▽
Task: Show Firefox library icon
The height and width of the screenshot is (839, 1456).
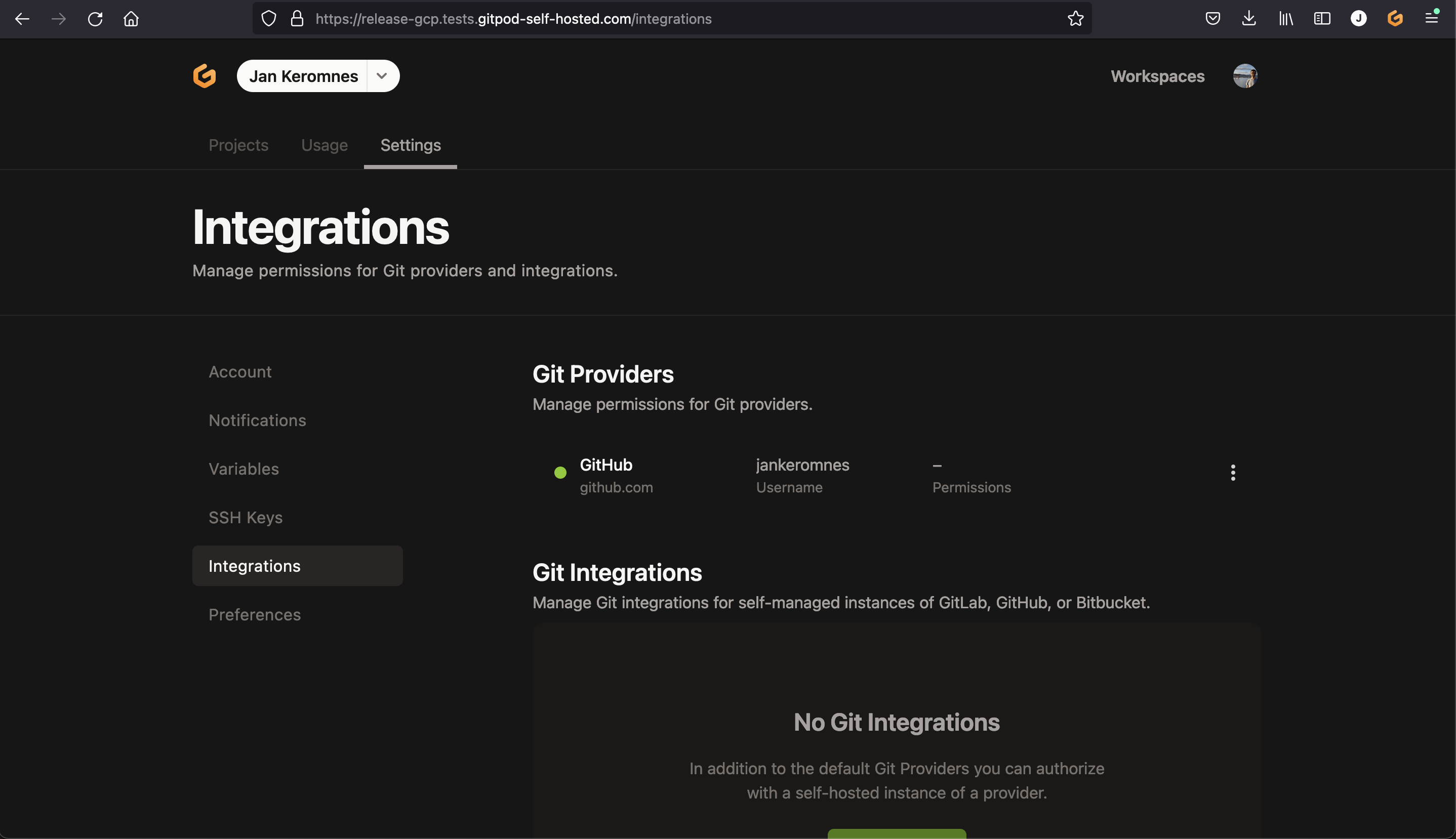Action: point(1285,18)
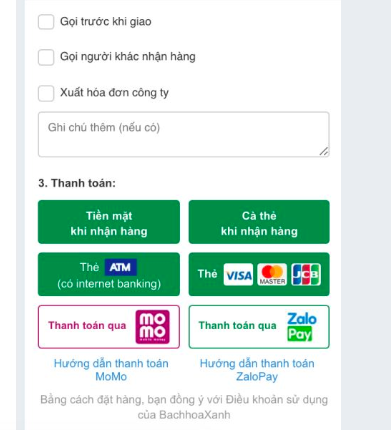Click the "Gọi trước khi giao" label text
The height and width of the screenshot is (430, 391).
tap(106, 22)

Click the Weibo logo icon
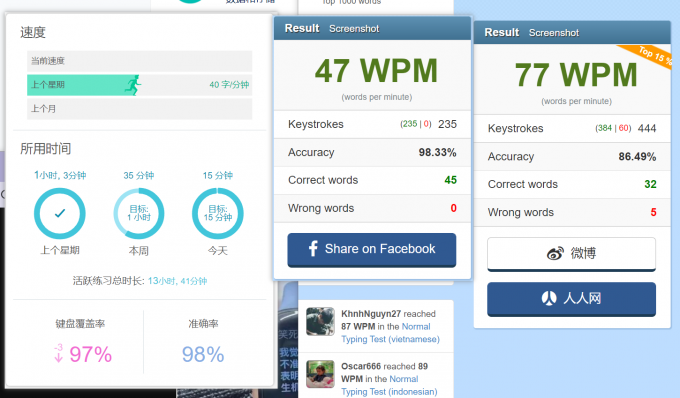(555, 253)
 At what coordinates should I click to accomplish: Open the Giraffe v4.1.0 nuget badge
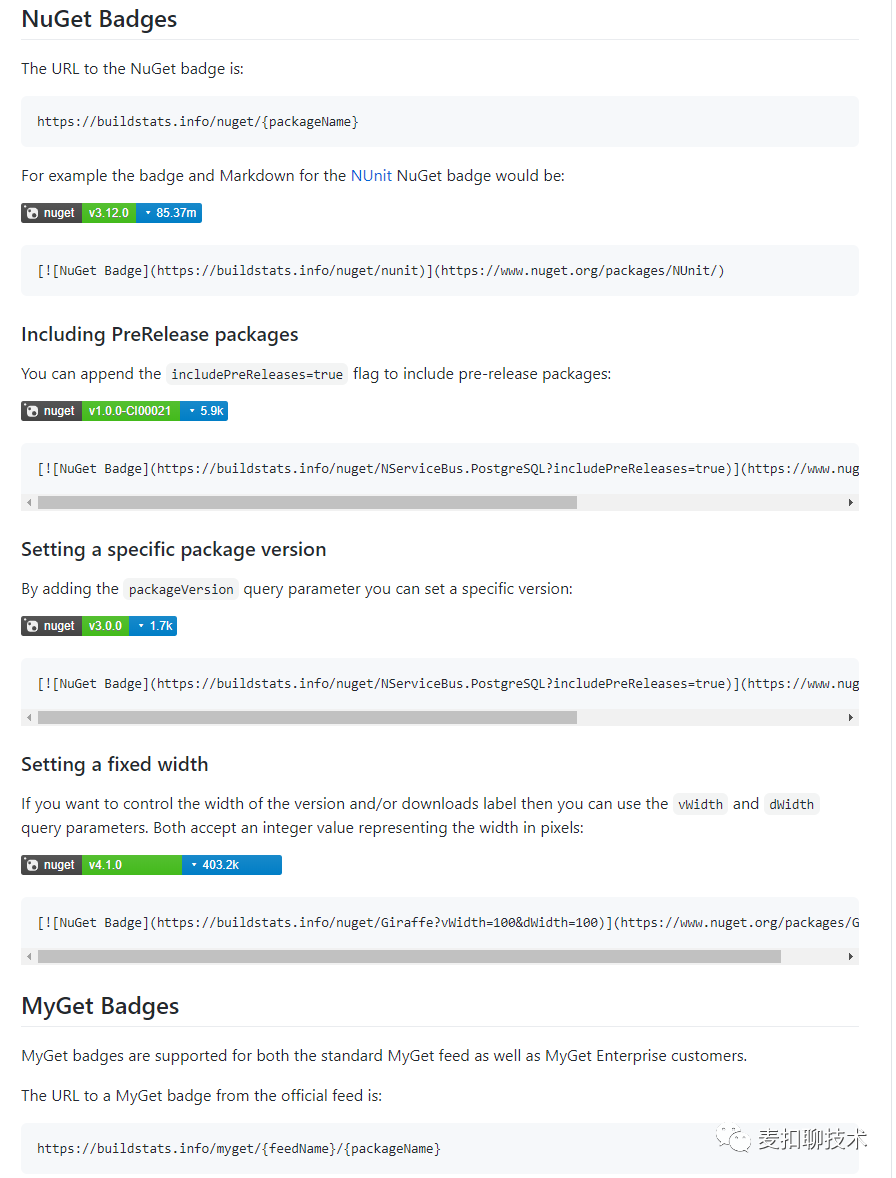point(151,865)
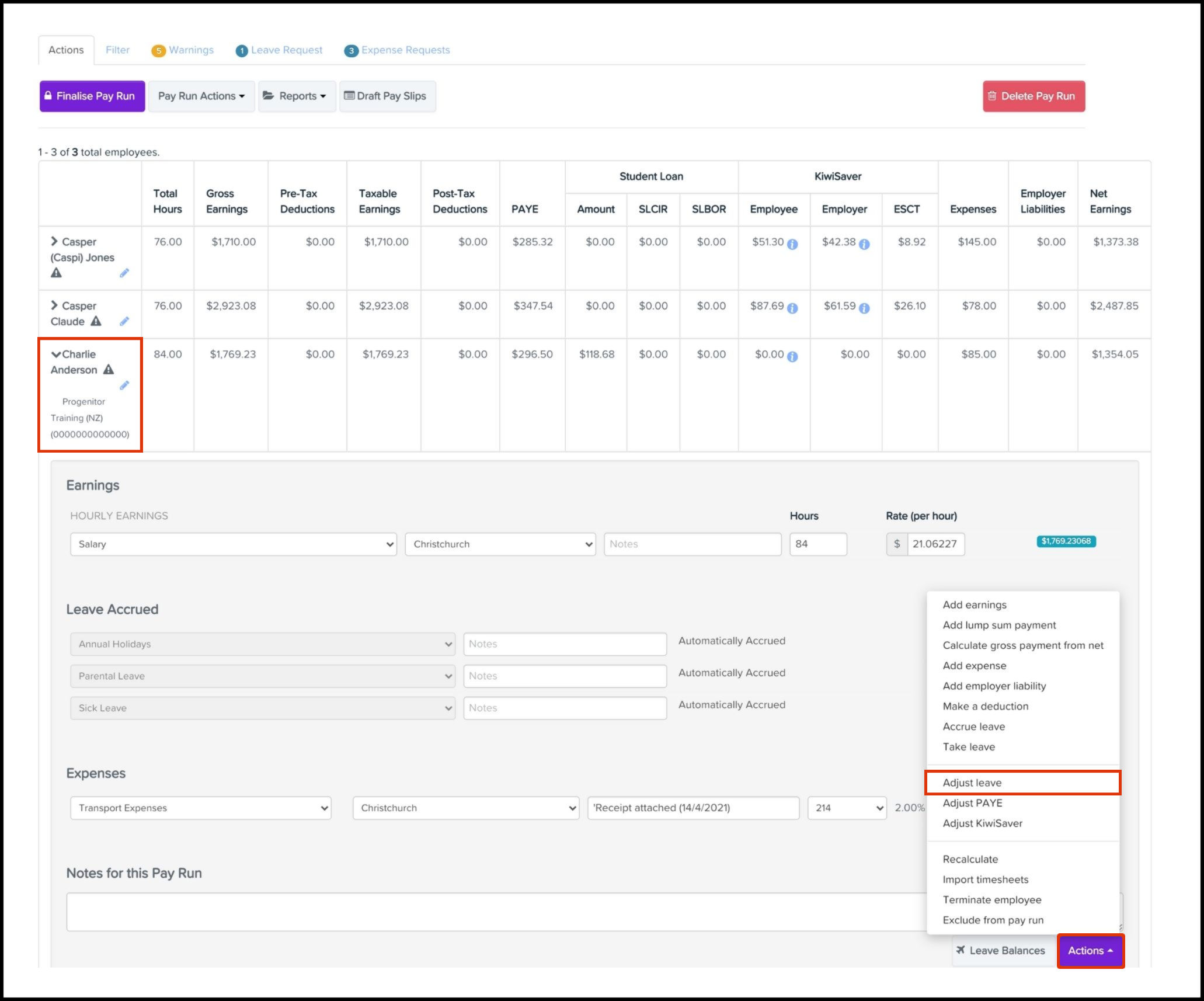1204x1001 pixels.
Task: Switch to the Expense Requests tab
Action: click(x=397, y=50)
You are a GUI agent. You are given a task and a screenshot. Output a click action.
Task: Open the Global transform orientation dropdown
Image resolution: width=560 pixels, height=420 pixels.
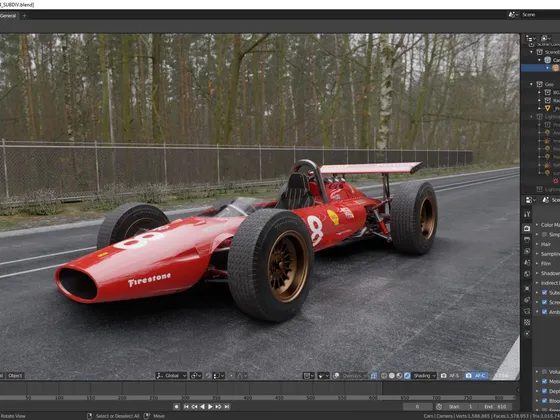pyautogui.click(x=171, y=376)
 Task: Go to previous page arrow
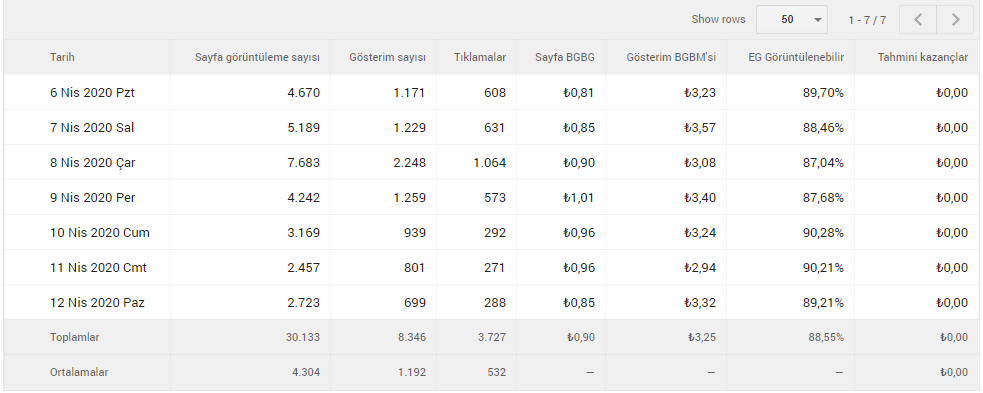click(x=918, y=19)
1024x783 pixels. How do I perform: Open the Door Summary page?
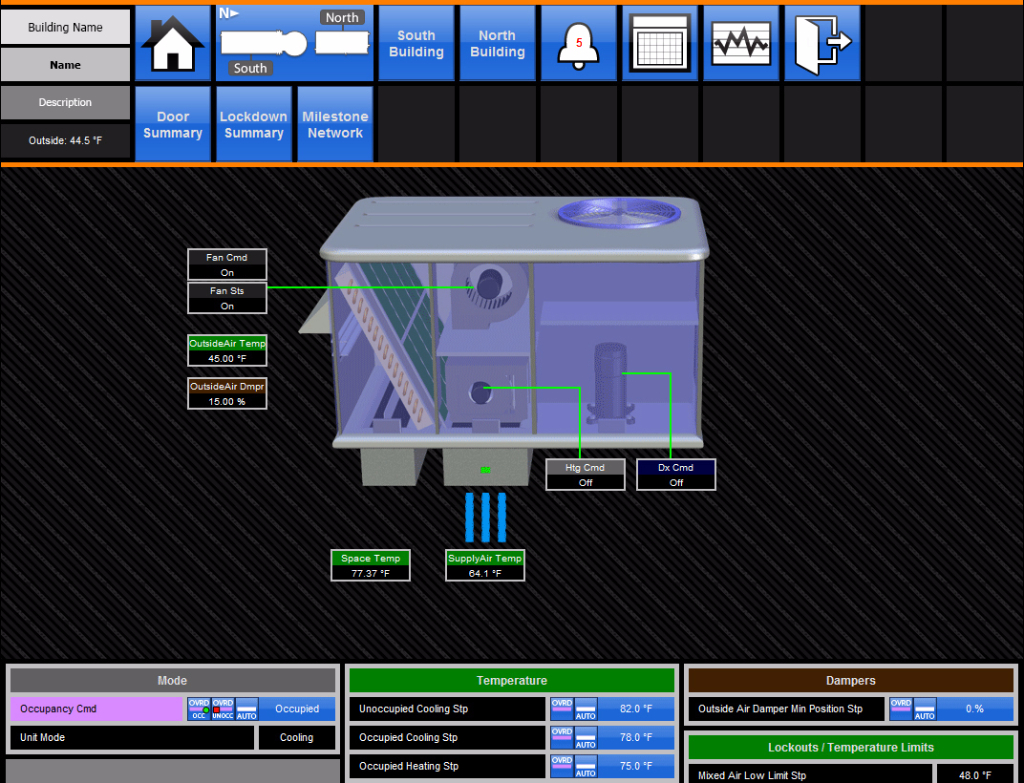click(x=173, y=124)
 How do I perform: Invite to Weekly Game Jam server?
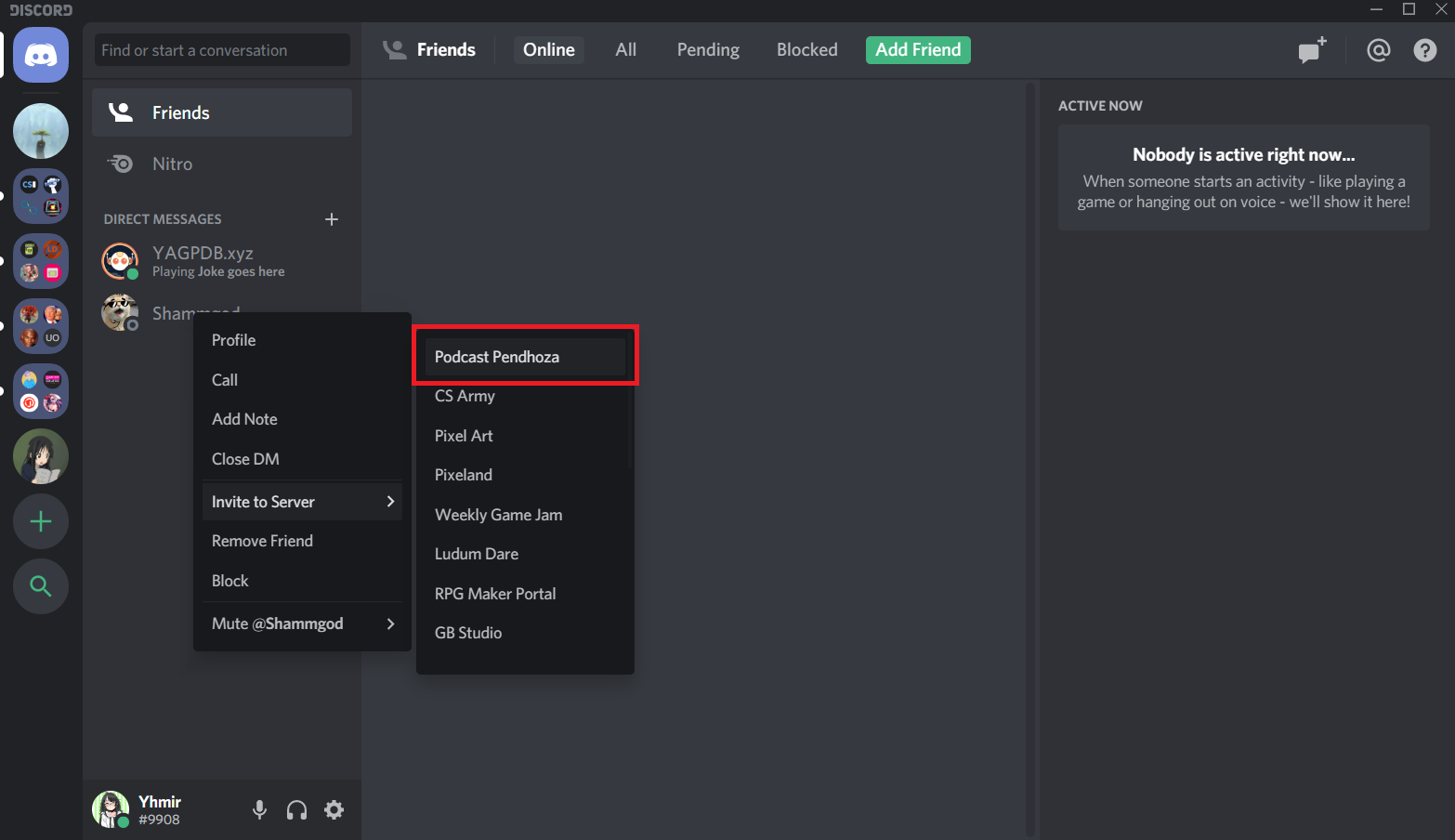499,515
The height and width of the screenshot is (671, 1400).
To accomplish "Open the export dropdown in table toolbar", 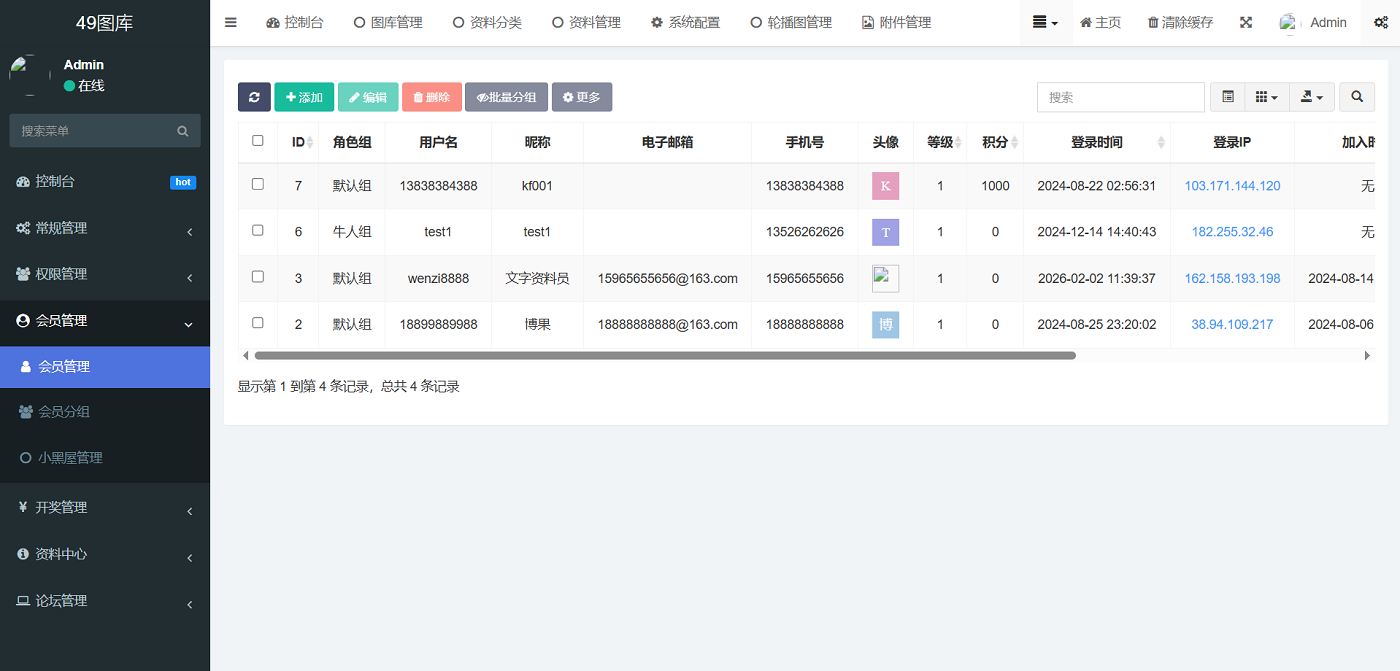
△
§ **What you are asked to do**
Copy every record above word for word, leaving out the pictures.

§ **Exercise result**
Task: Show Firefox library icon
The height and width of the screenshot is (839, 1456).
Action: point(1285,18)
Click the "Gọi trước khi giao" label text
The height and width of the screenshot is (430, 391).
tap(106, 22)

Click the Weibo logo icon
(555, 253)
 At what coordinates should I click to accomplish: Open the Giraffe v4.1.0 nuget badge
point(151,865)
1204x1001 pixels.
Task: Switch to the Expense Requests tab
Action: click(x=397, y=50)
You are a GUI agent. You are given a task and a screenshot. Output a click action.
Task: Open the Global transform orientation dropdown
Image resolution: width=560 pixels, height=420 pixels.
pyautogui.click(x=171, y=376)
 Task: Go to previous page arrow
click(x=918, y=19)
1024x783 pixels. How do I perform: Open the Door Summary page?
click(x=173, y=124)
 How do I perform: Invite to Weekly Game Jam server?
499,515
The height and width of the screenshot is (671, 1400).
To accomplish "Open the export dropdown in table toolbar", 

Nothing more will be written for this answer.